I don't believe the second statement given in the copied text and repeated below is accurate, which gives me less confidence that the developer of the new algorithm had a complete understanding of signal processing:
Simple decimation is not good enough since the frequency band of
interest may lie above the frequency range allowed by the sampling
frequency.
And then the article further suggests that a special new technique that didn't otherwise exist is needed in order to reduce the sampling frequency while retaining the spectral information in a band of interest that lies at frequencies higher than half the new sampling frequency.
No such special new technique is needed. Simple decimation is the combination of a frequency selective filter and down-sampling (selecting every Dth sample for a decimate by D and throwing away the rest). This does not preclude the use of bandpass filters as the filtering solution which for a real signal would retain all spectral information in any band extending over half the sampling rate. To preserve all spectral information in any band extending over the full sampling rate, a complex signal is needed.
The article describes using complex demodulation, meaning shifting a passband of interest to baseband where a low pass filter could be used prior to decimation.

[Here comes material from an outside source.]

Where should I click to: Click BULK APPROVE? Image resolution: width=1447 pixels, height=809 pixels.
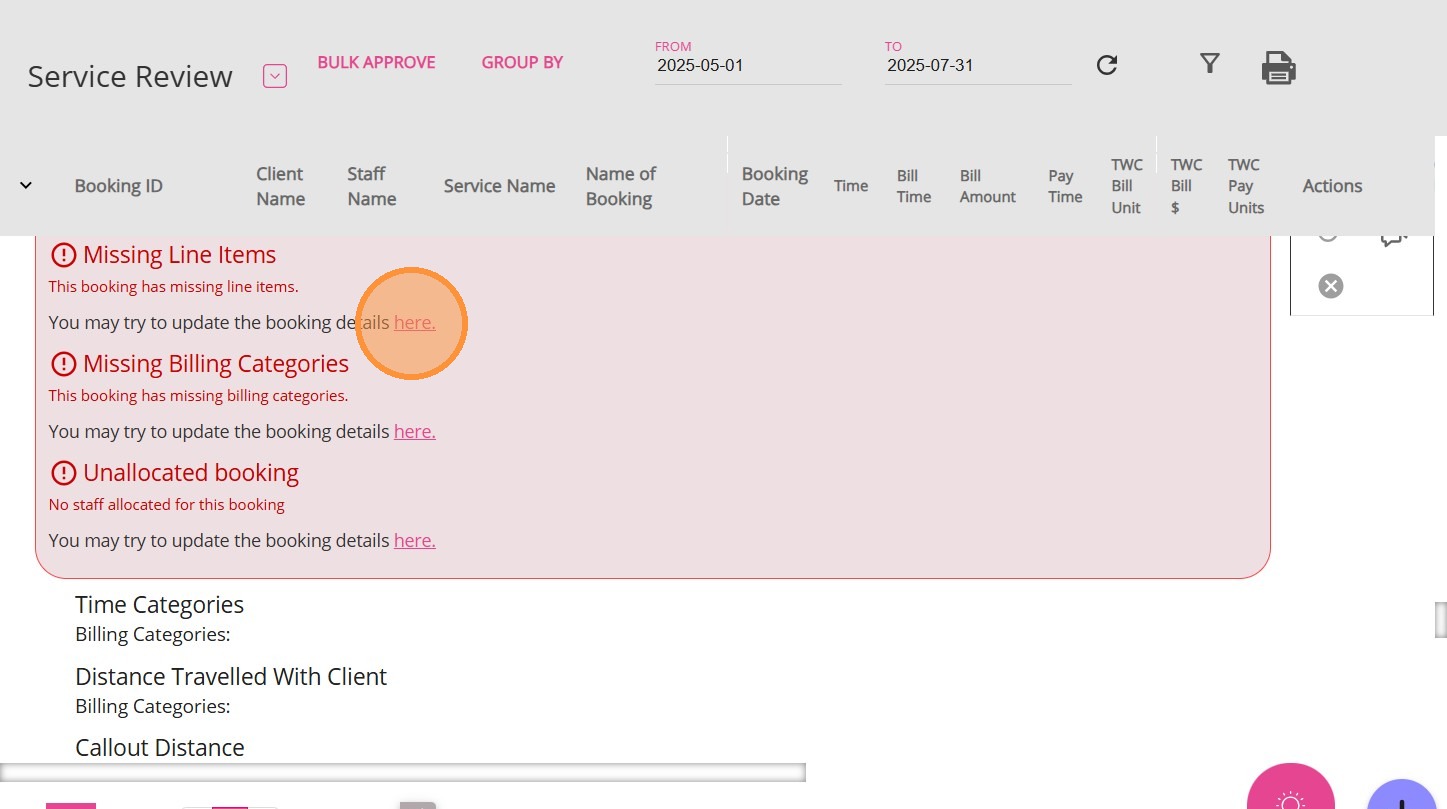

This process is referred to as homodyning the signal by multiplying it by a complex tone at the center frequency of the signal such as to move the signal in frequency to baseband. Instead, the filter coefficients themselves in the low pass filter can be homodyned with the same process, resulting in transforming the low pass filter to a band pass filter (moving the filter to the signal instead of moving the signal to the filter). The decimation process itself will then directly create the spectrum at baseband at the lower sampling rate.
Also to note regarding the unique spectrum that can be preserved when a complex signal is used. Complex demodulation preserves the entire frequency range from DC to the sampling rate, or equivalently from $-F_s/2$ to $+F_s/2$ (Where $F_s$ is the sampling rate). Any real signal will be complex conjugate symmetric in frequency, and thus the negative half spectrum ($-F_s/2$ to $0$) is equivalent to the positive half spectrum ($0$ to $+F_s/2$) with a conjugation of the phase for that case, so provides no further information; therefore the unique spectrum for any real signal can only exist in a frequency band that extends over half the sampling rate. We have no such restriction when we work with a complex signal, and therefore the entire frequency range from $-F_s/2$ to $+F_s/2$ (or any band over $F_s$) would be unique. By multiplying the real passband signal with a complex Local Oscillator (done with a sine and cosine and two multipliers), we get the complex output representing the complex down-converted spectrum. This process too can be transformed to quadrature bandpass filters which would provide the Hilbert transform to the real passband signal, converting it to a complex passband signal (when the interest is preserving the full band over the decimated sampling rate).
This is explained in more detail at this post.
So if there was interest in preserving a unique spectrum that extends over a frequency span equal to the new decimated sampling rate, the common techniques are to use complex demodulation followed by two low pass filters (on the I and Q datapaths for the complex output signal) and then down-sampling by selecting every Dth sample, or quadrature bandpass filters followed by the same down-sampling.